Data Warehouses
By: Fatih • Essay • 821 Words • May 15, 2010 • 997 Views
Data Warehouses
"A Data Warehouse is a repository of integrated information, available for queries and analysis. Data and information are extracted from heterogeneous sources as they are generated....This makes it much easier and more efficient to run queries over data that originally came from different sources." (Data Warehousing, 205)
There are two fundamentally different types of information systems in all organizations: operational systems and informational systems.
"Operational systems" are just what their name implies; they are the systems that help us run the enterprise operation day-to-day. These are the backbone systems of any enterprise, our "order entry', "inventory", "manufacturing", "payroll" and "accounting" systems. Because of their importance to the organization, operational systems were almost always the first parts of the enterprise to be computerized.
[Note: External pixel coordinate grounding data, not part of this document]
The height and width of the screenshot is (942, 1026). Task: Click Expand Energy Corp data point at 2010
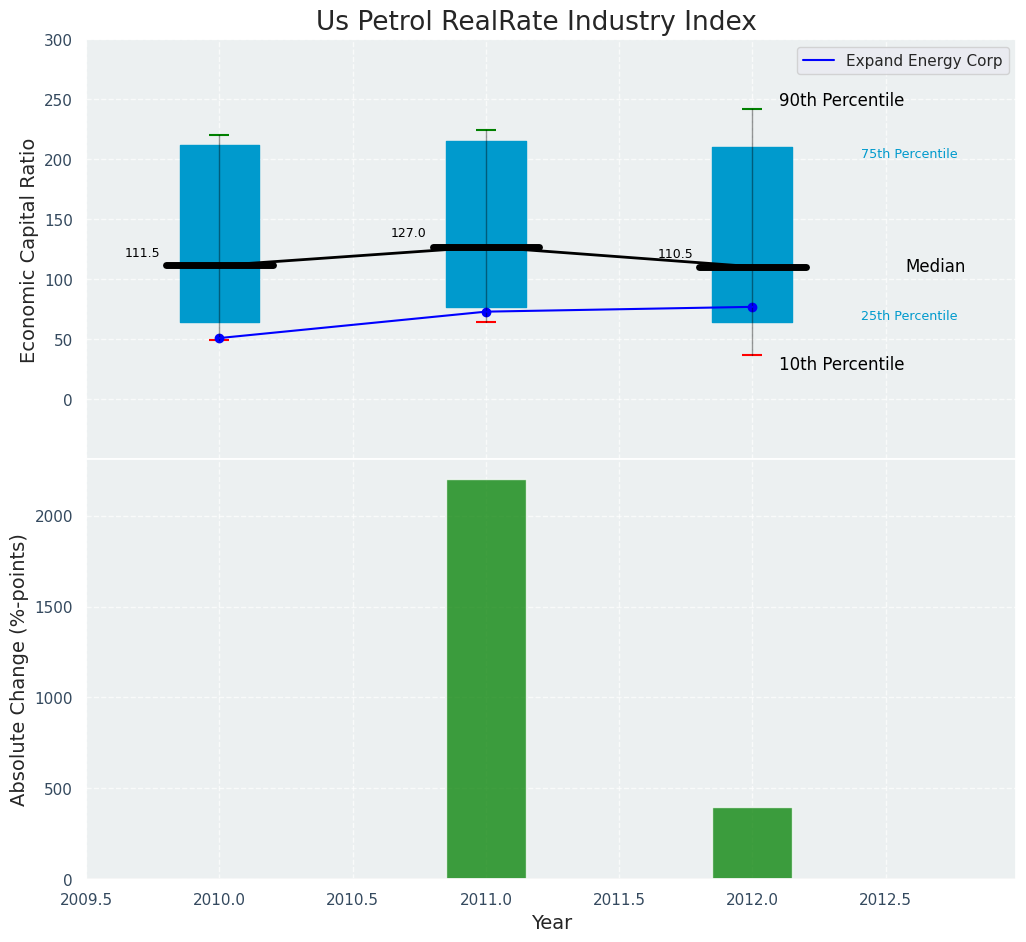(219, 338)
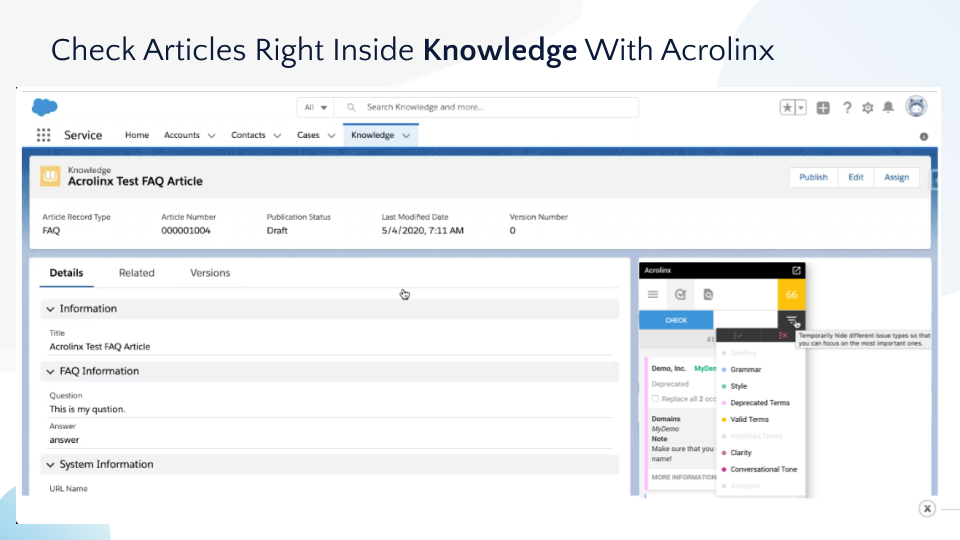The height and width of the screenshot is (540, 960).
Task: Toggle the Grammar issue type filter
Action: click(x=745, y=370)
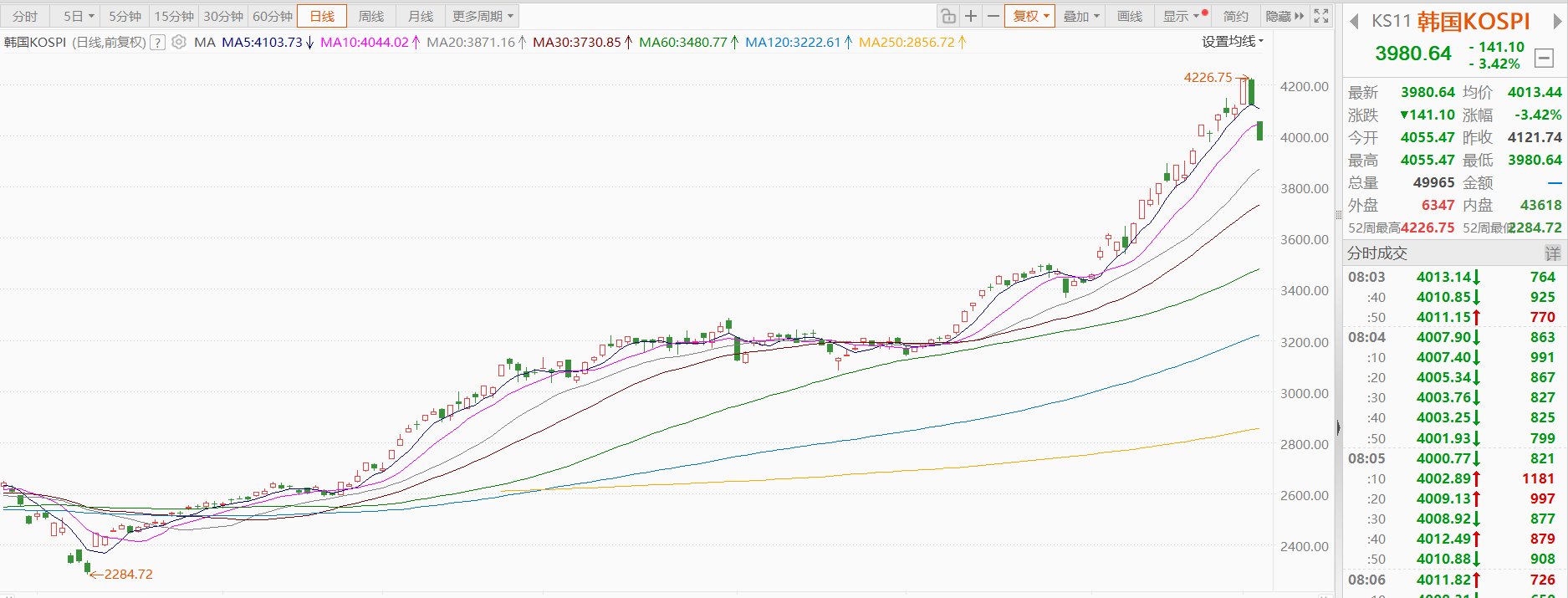This screenshot has width=1568, height=598.
Task: Switch to 分时 intraday tab
Action: [25, 16]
Over the years, these operational systems have been extended and rewritten, enhanced and maintained to the point that they are completely integrated into the organization. Indeed, most large organizations around the world today couldn't operate without their operational systems and the data that these systems maintain.
On the other hand, there are other functions that go on within the enterprise that have to do with planning, forecasting and managing the organization. These functions are also critical to the survival of the organization, especially in our current fast-paced world. Functions like "marketing planning", "engineering planning" and "financial analysis" also require information systems to support them. But these functions are different from operational ones, and the types of systems and information required are also different. The knowledge-based functions are informational systems.
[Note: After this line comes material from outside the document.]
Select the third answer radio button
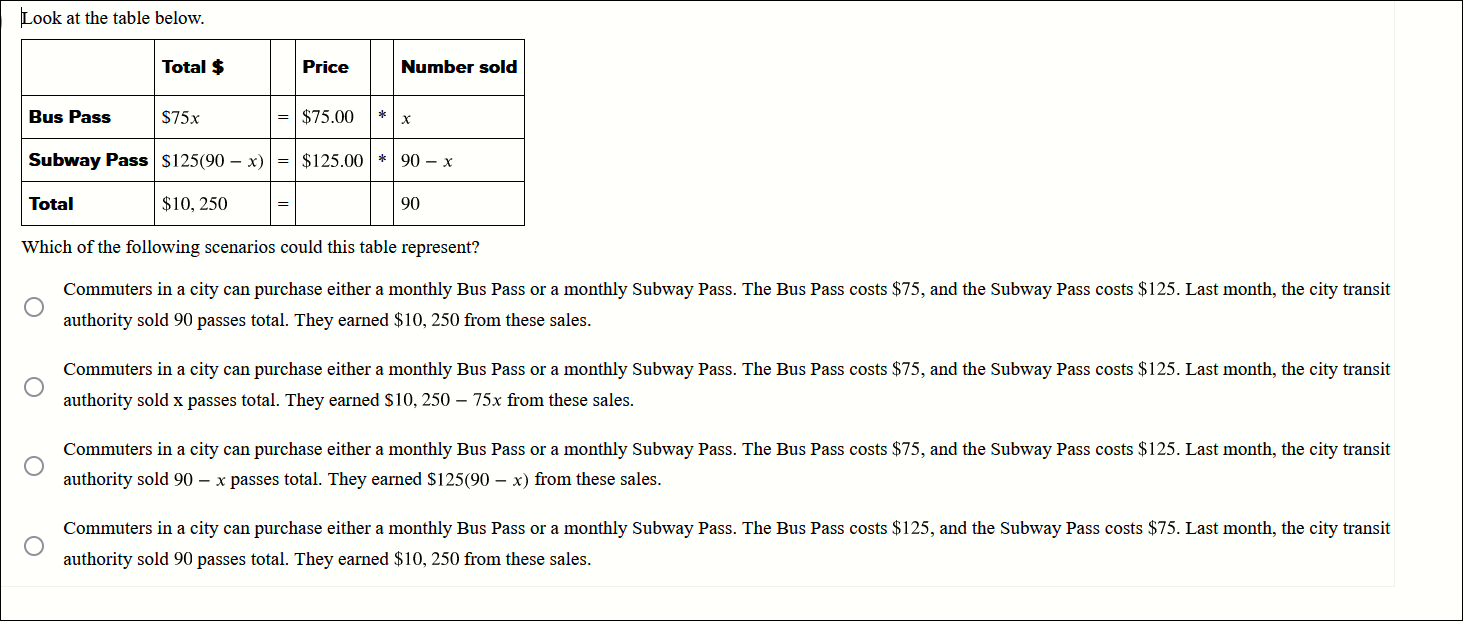Screen dimensions: 1463x621 click(x=33, y=466)
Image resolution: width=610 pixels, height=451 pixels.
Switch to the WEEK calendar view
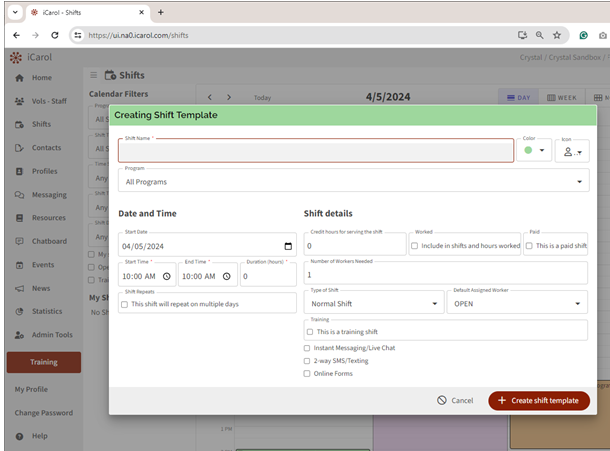pyautogui.click(x=562, y=98)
"Informational systems" have to do with analyzing data and making decisions, often major decisions, about how the enterprise will operate, now and in the future. And not only do informational systems have a different focus from operational ones, they often have a different scope. Where operational data needs are normally focused upon a single area, informational data needs often span a number of different areas and need large amounts of related operational data.
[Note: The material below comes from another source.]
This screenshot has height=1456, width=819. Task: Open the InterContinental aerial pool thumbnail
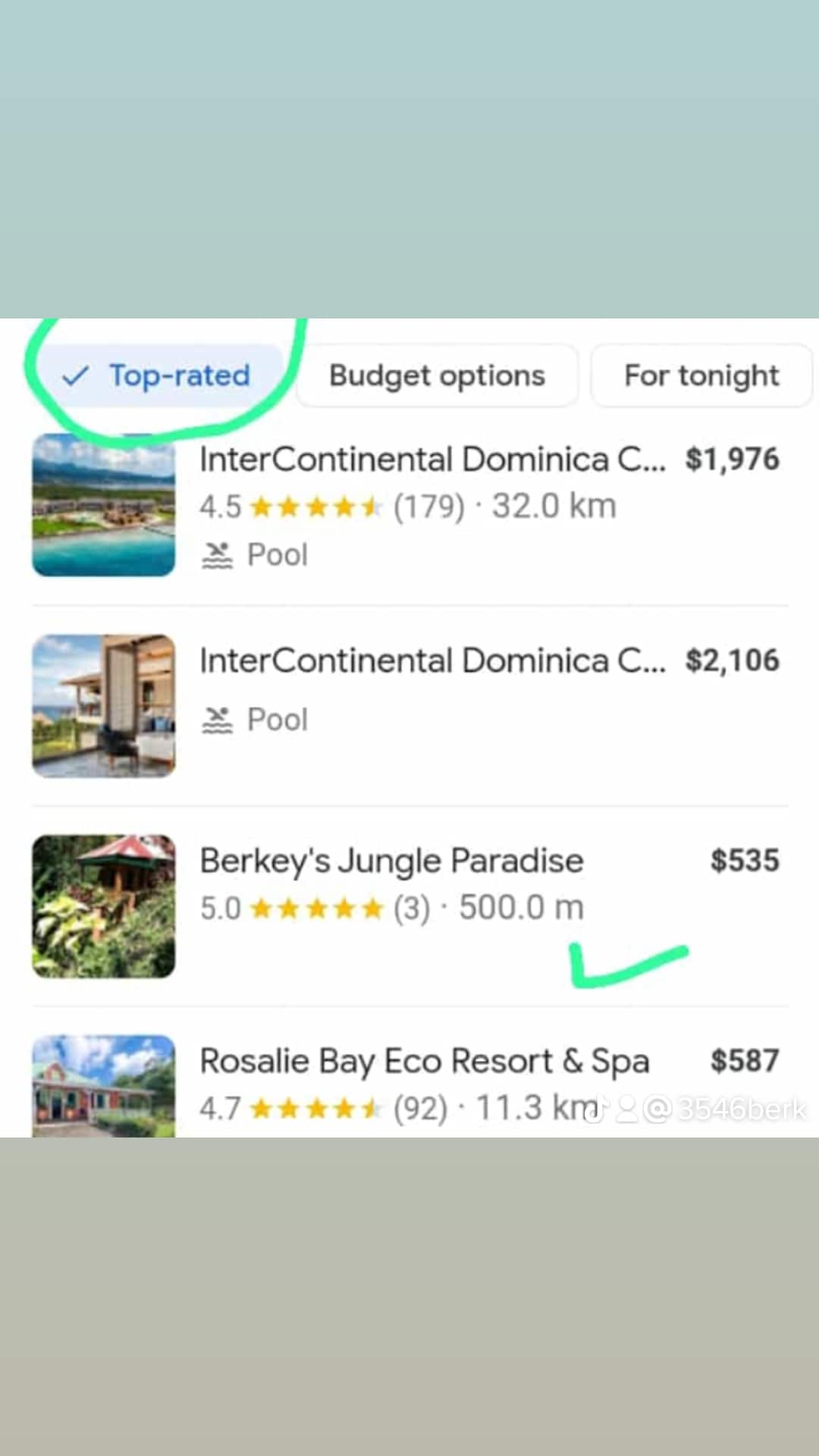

A Data Warehouse Architecture (DWA) is a way of representing the overall structure of data, communication, processing and presentation that exists for end-user computing within the enterprise. The architecture is made up of a number of interconnected parts:
• Operational Database / External Database Layer
• Information Access Layer
• Data Access Layer
• Data Directory (Metadata) Layer
• Process Management Layer
• Application Messaging Layer
• Data Warehouse Layer
• Data Staging Layer
Designing data warehouses is very different from designing traditional operational systems. For one thing, data warehouse users typically don't know nearly as much about their wants and needs as operational users. Second, designing a data warehouse often involves thinking in terms of much broader, and more difficult to define, business concepts than does designing an operational system. In this respect, data warehousing is quite close to Business Process Reengineering (BPR).